ACTIVITY:
Each line of the material below with the word "computer" is to be reported.

=== Begin Enclosure ===

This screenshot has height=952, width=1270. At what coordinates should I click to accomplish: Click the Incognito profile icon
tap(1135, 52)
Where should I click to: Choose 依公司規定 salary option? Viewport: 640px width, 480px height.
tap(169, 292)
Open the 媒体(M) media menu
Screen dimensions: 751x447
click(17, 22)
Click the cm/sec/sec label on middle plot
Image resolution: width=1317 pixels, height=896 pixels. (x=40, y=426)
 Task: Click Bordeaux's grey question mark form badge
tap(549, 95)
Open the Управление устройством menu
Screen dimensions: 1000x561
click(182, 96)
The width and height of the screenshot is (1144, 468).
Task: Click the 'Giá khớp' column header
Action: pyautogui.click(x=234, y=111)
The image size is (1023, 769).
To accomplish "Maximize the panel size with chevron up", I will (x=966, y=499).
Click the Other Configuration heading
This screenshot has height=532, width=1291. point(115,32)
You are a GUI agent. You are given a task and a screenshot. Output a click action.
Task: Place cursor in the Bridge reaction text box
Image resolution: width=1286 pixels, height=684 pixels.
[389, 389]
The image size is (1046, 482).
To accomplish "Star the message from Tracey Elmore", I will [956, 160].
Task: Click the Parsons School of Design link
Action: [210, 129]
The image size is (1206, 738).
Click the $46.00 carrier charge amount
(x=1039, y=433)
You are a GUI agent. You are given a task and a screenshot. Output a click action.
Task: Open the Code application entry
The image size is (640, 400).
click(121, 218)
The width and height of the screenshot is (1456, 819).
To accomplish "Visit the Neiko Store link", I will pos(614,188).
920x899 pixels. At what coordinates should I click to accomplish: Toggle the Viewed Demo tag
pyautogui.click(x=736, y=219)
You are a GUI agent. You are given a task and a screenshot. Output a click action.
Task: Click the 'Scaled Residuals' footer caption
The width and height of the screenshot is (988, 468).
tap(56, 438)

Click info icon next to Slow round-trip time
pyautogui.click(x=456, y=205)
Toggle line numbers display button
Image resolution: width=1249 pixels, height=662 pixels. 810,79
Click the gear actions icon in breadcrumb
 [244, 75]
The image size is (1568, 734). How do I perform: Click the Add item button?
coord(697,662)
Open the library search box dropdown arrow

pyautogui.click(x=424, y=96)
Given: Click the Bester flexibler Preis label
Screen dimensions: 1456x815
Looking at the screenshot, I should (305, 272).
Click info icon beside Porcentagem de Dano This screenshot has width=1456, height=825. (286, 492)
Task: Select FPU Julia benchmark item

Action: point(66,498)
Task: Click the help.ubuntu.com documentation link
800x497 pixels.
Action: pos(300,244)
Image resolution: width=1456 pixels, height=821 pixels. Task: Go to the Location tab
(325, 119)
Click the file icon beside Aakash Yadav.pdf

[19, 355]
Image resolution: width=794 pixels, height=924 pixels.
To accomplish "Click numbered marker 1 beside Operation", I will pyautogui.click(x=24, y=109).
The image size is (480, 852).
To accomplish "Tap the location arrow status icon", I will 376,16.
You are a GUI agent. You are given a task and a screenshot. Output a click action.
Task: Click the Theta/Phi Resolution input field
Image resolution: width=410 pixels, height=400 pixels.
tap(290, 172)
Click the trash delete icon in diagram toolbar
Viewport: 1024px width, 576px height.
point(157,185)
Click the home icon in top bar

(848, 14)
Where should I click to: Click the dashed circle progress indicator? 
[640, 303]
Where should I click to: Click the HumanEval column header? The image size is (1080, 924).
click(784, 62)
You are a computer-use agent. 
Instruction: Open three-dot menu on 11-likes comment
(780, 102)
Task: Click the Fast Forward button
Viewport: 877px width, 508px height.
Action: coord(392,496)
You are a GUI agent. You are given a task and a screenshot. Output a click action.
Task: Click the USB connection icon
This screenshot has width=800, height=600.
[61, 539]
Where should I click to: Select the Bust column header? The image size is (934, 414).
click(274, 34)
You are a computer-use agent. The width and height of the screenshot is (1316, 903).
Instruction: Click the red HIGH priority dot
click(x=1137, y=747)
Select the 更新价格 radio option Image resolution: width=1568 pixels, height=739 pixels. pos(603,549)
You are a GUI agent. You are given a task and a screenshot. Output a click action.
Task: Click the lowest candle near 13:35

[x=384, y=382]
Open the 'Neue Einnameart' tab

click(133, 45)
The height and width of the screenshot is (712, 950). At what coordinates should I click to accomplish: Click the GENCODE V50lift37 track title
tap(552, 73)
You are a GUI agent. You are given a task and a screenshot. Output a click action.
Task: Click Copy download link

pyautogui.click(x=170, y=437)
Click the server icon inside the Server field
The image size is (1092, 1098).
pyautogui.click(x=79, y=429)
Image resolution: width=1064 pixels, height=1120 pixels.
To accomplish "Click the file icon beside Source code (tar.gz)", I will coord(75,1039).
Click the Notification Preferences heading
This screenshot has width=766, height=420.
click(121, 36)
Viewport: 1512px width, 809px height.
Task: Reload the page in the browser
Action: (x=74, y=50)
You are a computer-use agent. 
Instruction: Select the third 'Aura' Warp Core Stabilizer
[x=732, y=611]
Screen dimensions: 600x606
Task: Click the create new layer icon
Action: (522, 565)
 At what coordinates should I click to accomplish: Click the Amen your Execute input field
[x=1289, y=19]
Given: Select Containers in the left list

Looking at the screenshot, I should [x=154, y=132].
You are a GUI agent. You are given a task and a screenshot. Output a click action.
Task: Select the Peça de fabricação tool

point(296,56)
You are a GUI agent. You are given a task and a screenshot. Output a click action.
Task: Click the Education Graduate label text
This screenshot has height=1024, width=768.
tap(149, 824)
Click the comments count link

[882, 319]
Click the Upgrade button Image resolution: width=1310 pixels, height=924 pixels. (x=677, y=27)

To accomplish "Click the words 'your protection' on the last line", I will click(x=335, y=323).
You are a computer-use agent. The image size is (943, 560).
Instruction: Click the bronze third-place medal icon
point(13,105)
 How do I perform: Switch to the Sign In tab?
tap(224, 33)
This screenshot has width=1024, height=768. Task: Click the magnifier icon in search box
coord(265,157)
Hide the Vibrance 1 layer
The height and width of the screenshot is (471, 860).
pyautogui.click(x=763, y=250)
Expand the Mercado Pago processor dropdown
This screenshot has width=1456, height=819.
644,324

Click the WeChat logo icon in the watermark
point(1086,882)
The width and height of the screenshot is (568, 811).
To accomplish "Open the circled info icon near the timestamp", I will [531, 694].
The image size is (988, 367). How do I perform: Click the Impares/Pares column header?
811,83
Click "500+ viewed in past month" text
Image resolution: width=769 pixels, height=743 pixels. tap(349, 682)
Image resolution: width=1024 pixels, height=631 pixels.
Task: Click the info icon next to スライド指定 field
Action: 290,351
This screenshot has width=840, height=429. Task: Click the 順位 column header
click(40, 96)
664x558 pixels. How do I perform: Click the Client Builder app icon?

=== End Enclosure ===

SOLUTION:
You are a computer-use agent. 
You are a computer-use agent. The width and height of the screenshot is (1316, 903).
You are a computer-use agent. 
You are a computer-use agent. The image size is (943, 560).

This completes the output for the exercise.